Big Data Application in Banking Sector
Big data has transformed various industries, and the banking sector is no exception. Here’s how big data applications are revolutionizing the banking industry:
- Fraud Detection: Banks are leveraging big data analytics to detect fraudulent activities in real-time. By analyzing large volumes of transactional data and identifying patterns, anomalies, and suspicious behaviors, banks can prevent fraud before it occurs, saving billions of dollars annually.
- Customer Segmentation: Big data enables banks to segment their customers based on various criteria such as demographics, spending behavior, and financial preferences. This segmentation helps banks tailor their products and services to specific customer segments, improving customer satisfaction and loyalty.
Challenges and Consideration
Big data offers extensive solutions in almost every sector. However, it comes with challenges in implementing in real-time. The challenges demand immediate attention as failure to do so will fail data management. Here is a list of some significant big data challenges and considerations.
- Sharing Data: One of the biggest challenges in big data is the inaccessibility of various data sets from multiple sources. Accessing data from public authorities is quite challenging as it needs legal documents at the inter-intra-institutional level. Until and unless accurate and complete information is available, companies cannot apply big data analytics and gain meaningful insights from them.
- Security: Another challenge related to big data is privacy and security. Organizations spend more than a third of their big data budget on compliance owing to the risks related to big data security breaches.
- High Infrastructure Cost: A limited IT budget is another big challenge in applying big data. Implementing big data is expensive as it requires careful planning and involves high data projects and infrastructure costs. As the volume of data increases, management costs increase which might not pay off quickly.
- Scarce Talent: Lack of IT expertise in data management is another big challenge. The demand for data science specialists and analysts is accelerating day by day and exceeds the supply. There will be around 11.5 million data science jobs by 2026. This is because a greater number of companies are looking forward to investing in big data projects and competing for the best talent.
- Slow Insight Time: Time to insight is how quickly you can gain insight from data before it becomes obsolete. The problem is that data becomes old quickly but ineffective data management and bulky data pipelines result in getting useful information. In many cases, even a small delay in data analysis will make it of no use.
Big Data Applications with Examples in Real Life – FAQ’s
What are the 3 Vs of big data ?
- Volume – It is the amount of data being collected.

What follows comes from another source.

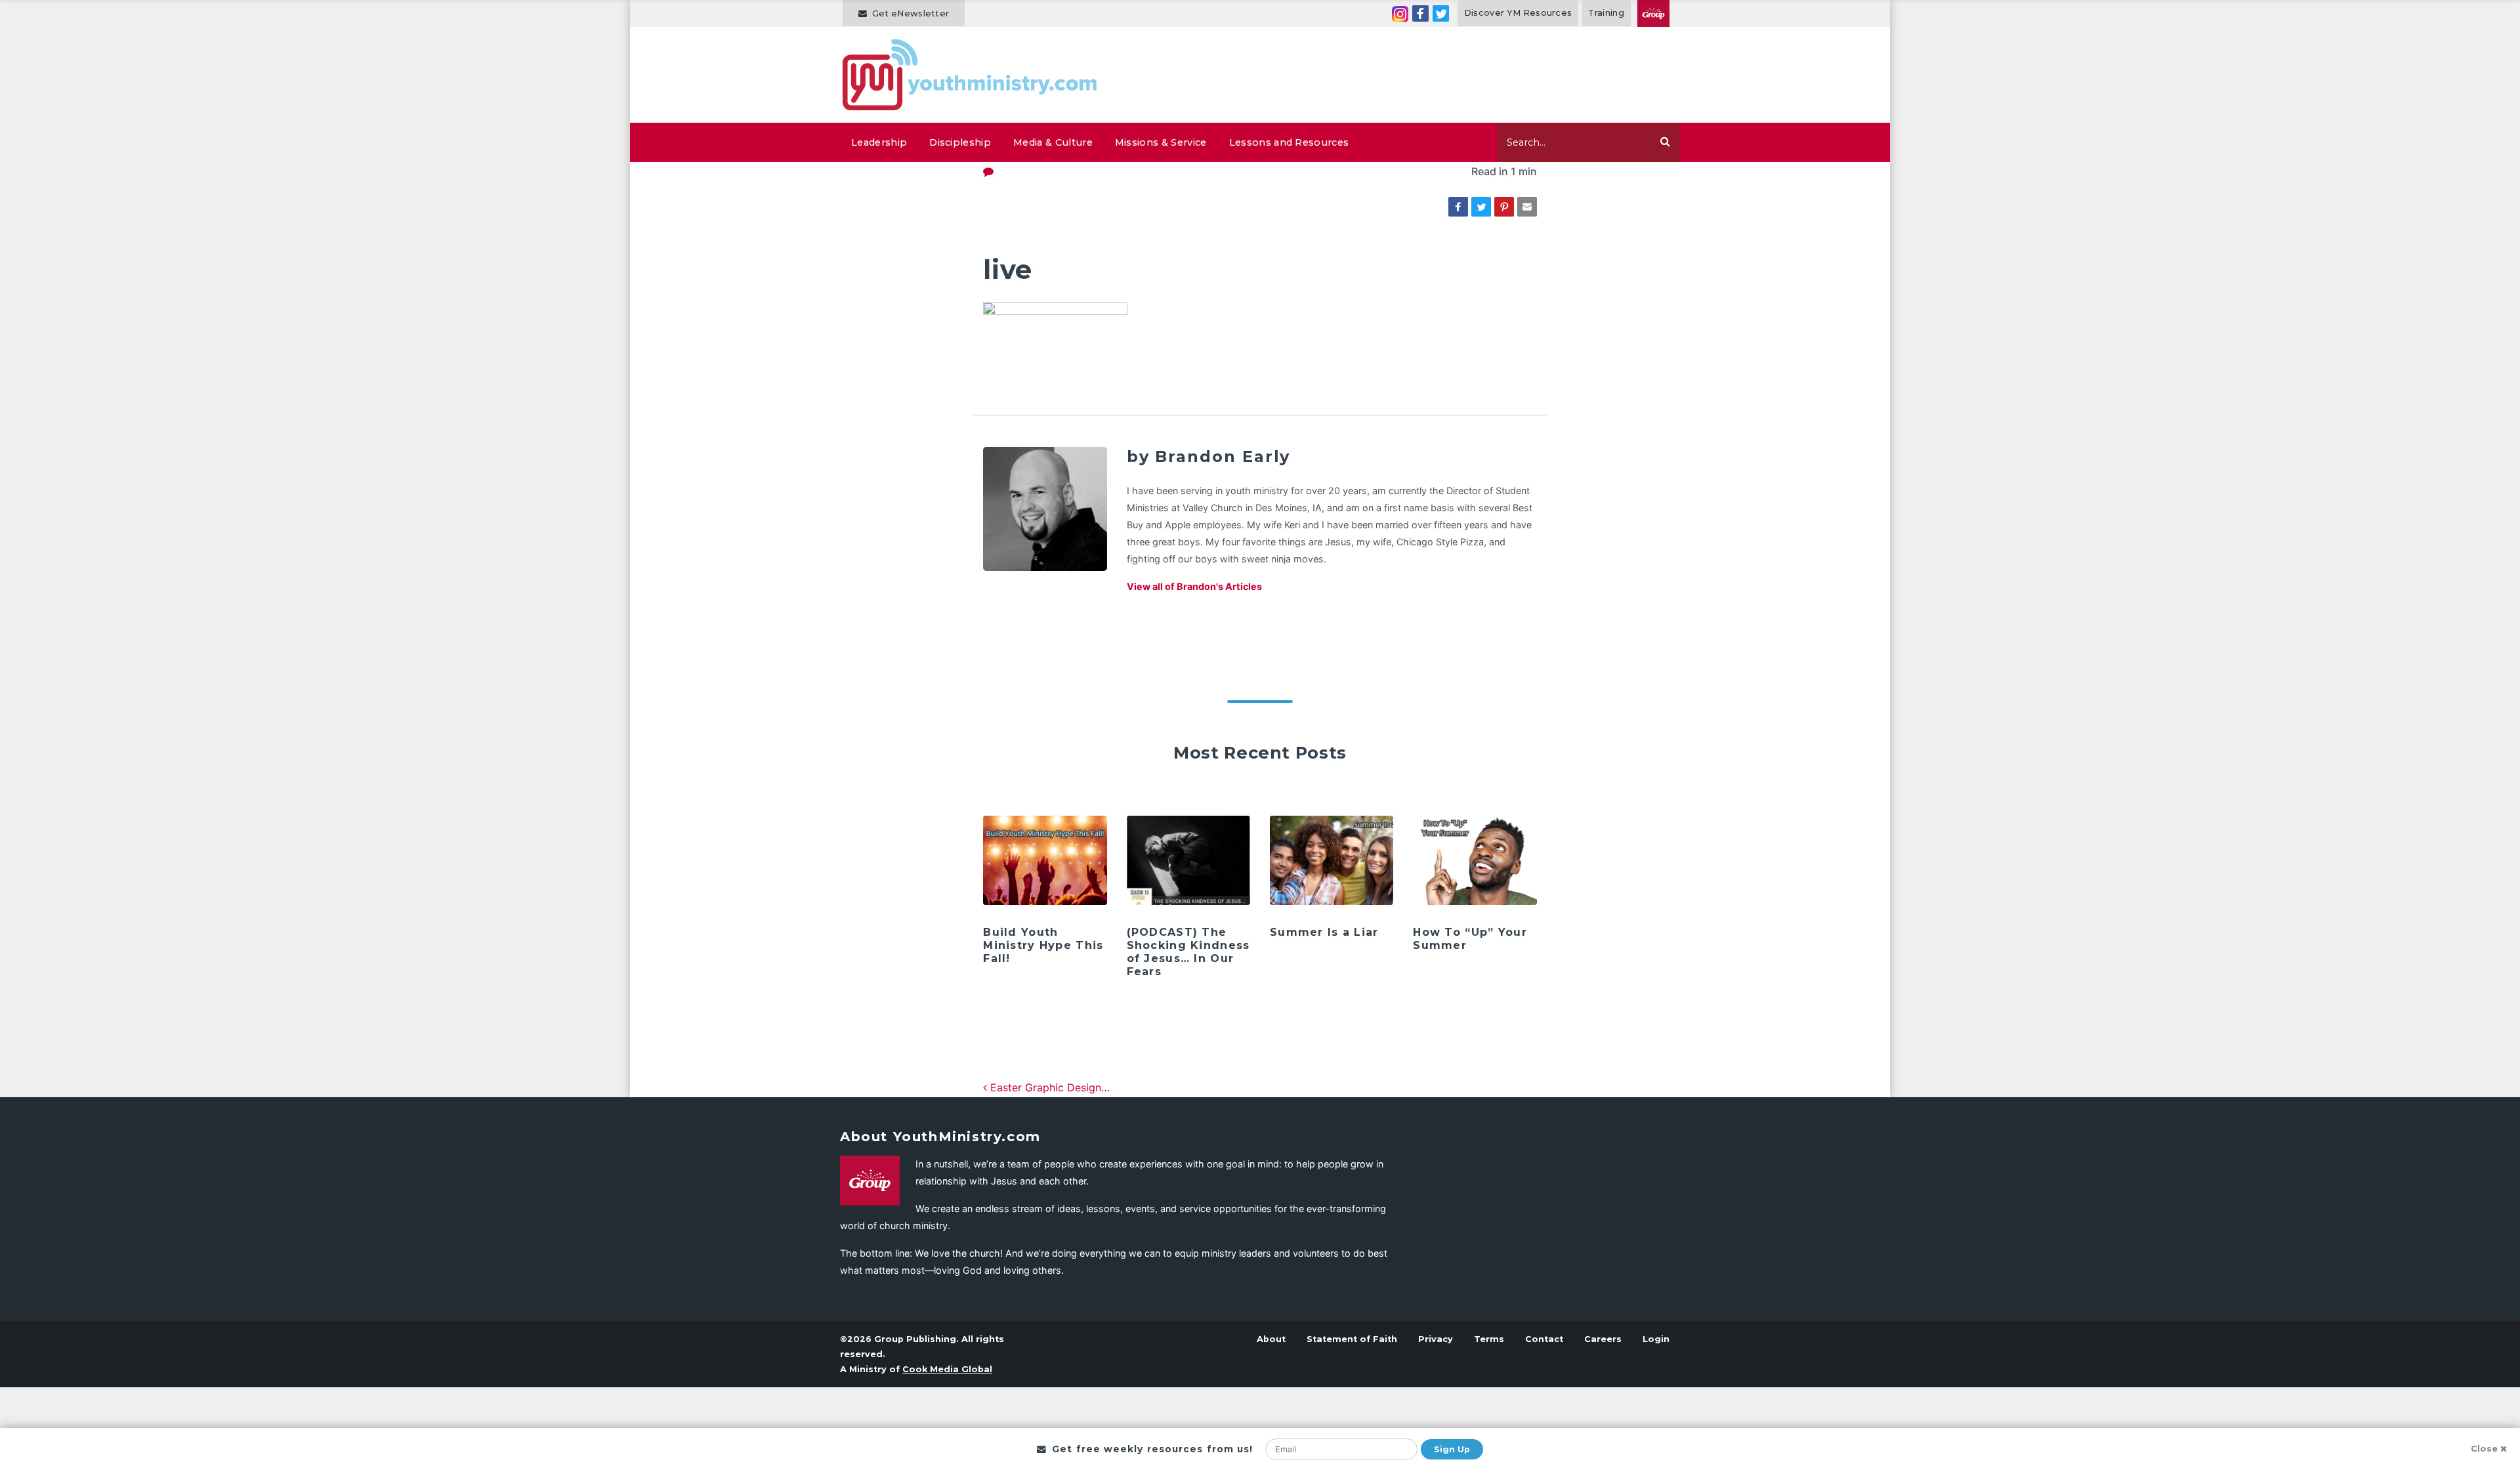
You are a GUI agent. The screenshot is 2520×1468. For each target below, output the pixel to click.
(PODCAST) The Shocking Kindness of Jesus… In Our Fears (1188, 952)
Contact (1544, 1339)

- Velocity – It is the speed at which data is put into the system and the speed at which data changes or updates over time.
- Variety – It is the various formats in which data is available.
What are the different big data types?
- Structured data – It includes alphanumeric characters translated into that are translated into a format fed into a data model that is predefined.
- Semi-structured data – It has structure and organization to an extent but does not include rigid data schema.
- Unstructured data – It is found in a variety of formats like text, images, binary data, and audio files. It does not have a consistent schema or structure.
Name the architecture layers in big data.
The major architecture layers in big data include data sources, data collection, data storage, data processing, data Analytics, data visualization and data security and monitoring.
What is the difference between data and big data?
Traditional data sets were measured in giga or terabytes. However, big data is called so not only because of its size but also volume. Big data is measured in peta, zetta, or exabytes and is huge in volume.